• Material provided:
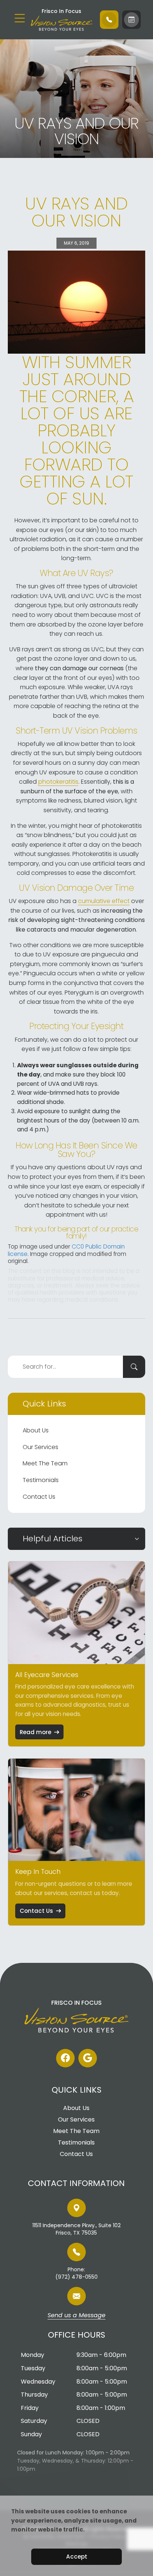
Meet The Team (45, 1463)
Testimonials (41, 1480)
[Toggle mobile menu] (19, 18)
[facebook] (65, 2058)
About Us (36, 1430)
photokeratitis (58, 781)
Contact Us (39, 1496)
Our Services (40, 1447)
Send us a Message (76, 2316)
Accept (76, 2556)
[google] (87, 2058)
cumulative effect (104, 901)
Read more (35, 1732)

--

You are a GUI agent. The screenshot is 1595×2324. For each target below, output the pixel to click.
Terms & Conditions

• Task objective:
Reproduce, exactly as they stand in the data above, the lines from the one that holds "Testimonials (41, 1480)" to the one that holds "Read more (35, 1732)", inclusive.

• Reply:
Testimonials (41, 1480)
[Toggle mobile menu] (19, 18)
[facebook] (65, 2058)
About Us (36, 1430)
photokeratitis (58, 781)
Contact Us (39, 1496)
Our Services (40, 1447)
Send us a Message (76, 2316)
Accept (76, 2556)
[google] (87, 2058)
cumulative effect (104, 901)
Read more (35, 1732)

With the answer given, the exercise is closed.